While the minority of young adults who have college degrees are doing just as well or better than previous generations when they were in their 20s and early 30s, those without a college education — like Mr. Lawson — are doing significantly worse, according to a Pew Research Center analysis last year.
The inequality among millennials is even more evident when race is taken into account. Young black families at all educational levels have fallen further behind their white peers over the last two decades in measures like household wealth and homeownership, according to research from New America.
“Over time, it is becoming more difficult for young families to accumulate wealth,” said William R. Emmons, the lead economist at the St. Louis Federal Reserve’s Center for Household Financial Stability. “We thought maybe they’d catch up later, but the current situation doesn’t give me much reason to believe that’s going to happen.”
These disadvantages are already shaping the long-term prospects of young Americans. They are much less likely to be married, have children or own a house than Americans of a similar age in decades past.
Ms. Gardner said that she and Mr. Schade eventually wanted to have a family and a house. But she said, “We’re both going to be in debt for a while, and having kids is just not feasible.”
While there is a chance the downturn will be short, economists are assuming that the turmoil that has already happened will have long-term consequences for young households.
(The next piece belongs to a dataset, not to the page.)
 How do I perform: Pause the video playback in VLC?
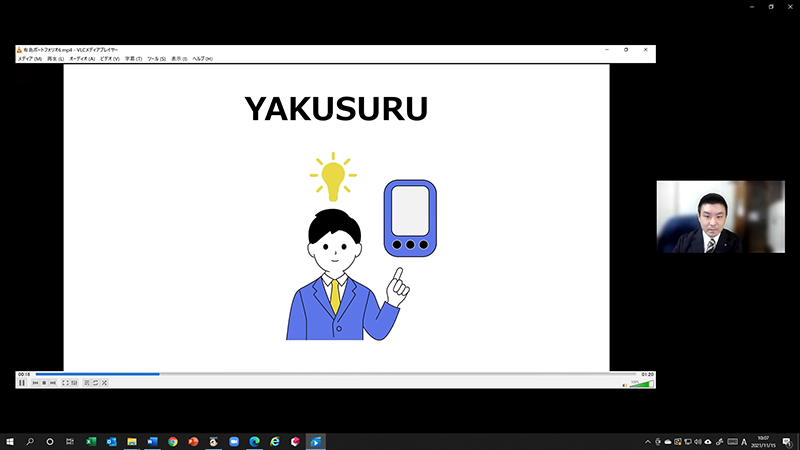[x=22, y=383]
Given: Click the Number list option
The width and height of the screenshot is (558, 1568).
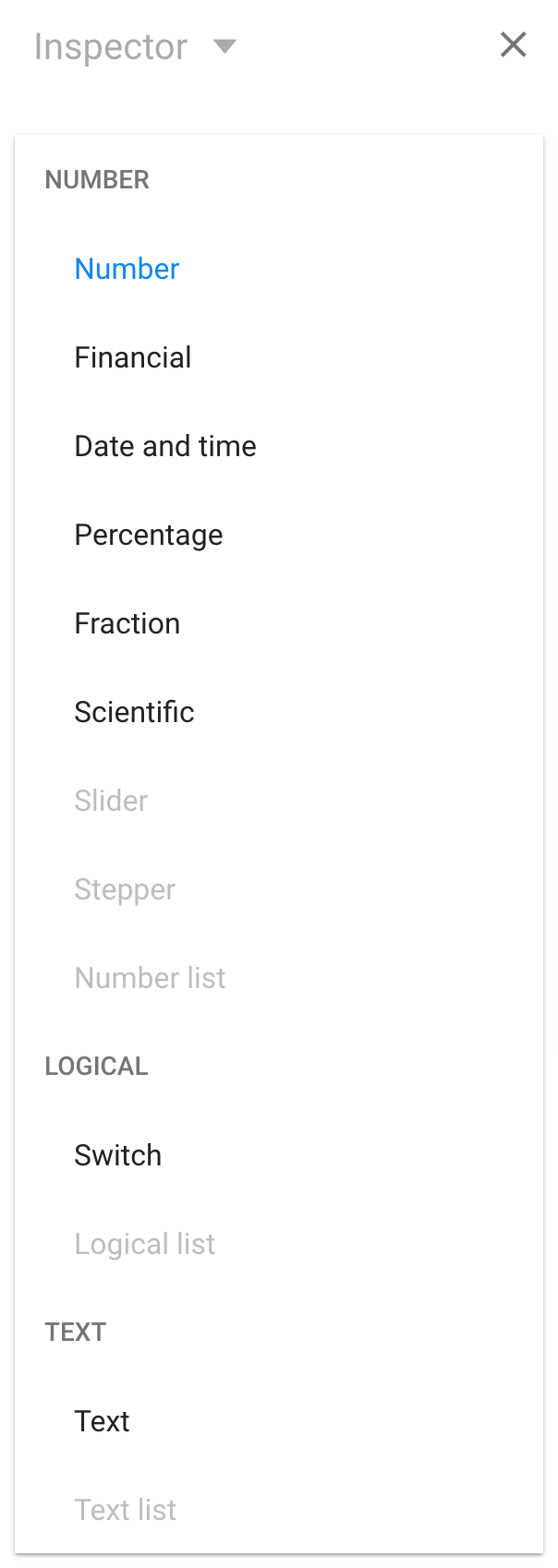Looking at the screenshot, I should (279, 978).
The 2008 crisis made young Americans then more reluctant to invest in the stock market. Millennials today have, on average, only a third of the stock market holdings that Generation X did before the 2008 financial crisis, according to the data from the St. Louis Federal Reserve.
That means that young households have not enjoyed the market gains that came over the last decade. Today, the average member of Generation X has 10 times more wealth from the stock market then millennials.
Jack Ankenbruck, 25, who until last month made a living playing drums in a band in Nashville, began putting money into an investment account with the start-up Acorns last year and had gotten it up to $2,000 by February. The value of the account plunged by almost half in recent weeks, making him question his decision to put it there in the first place.
“I’m thinking, ‘What if I’d just kept that $30 a week — I’d still have that money,’ and I could use it now,” said Mr. Ankenbruck, who has been trying to make some money playing concerts online.
Jayci Cumberledge, 23, in Amherst, Ohio, has no retirement accounts and spent her last $80 in savings to make her monthly car payment shortly after the gastro pub where she worked closed in mid-March.
Ms. Cumberledge’s parents have also lost their jobs in the last few weeks — her father at a Ford factory, her mother driving a van for disabled children. That has made her aware of how much better prepared they were for this, she said, with a house they own and no rent payments to fall behind on.
To cover the utility bills for her mobile home, Ms. Cumberledge borrowed $200 from a friend. She has since made some money by selling pictures of her feet to people with fetishes who found her online after she put a joking post on Twitter.
“You compare it to the older generations — they worked up and saved money,” Ms. Cumberledge said. “It feels like I’m never going to have a stable job that has benefits and health insurance.”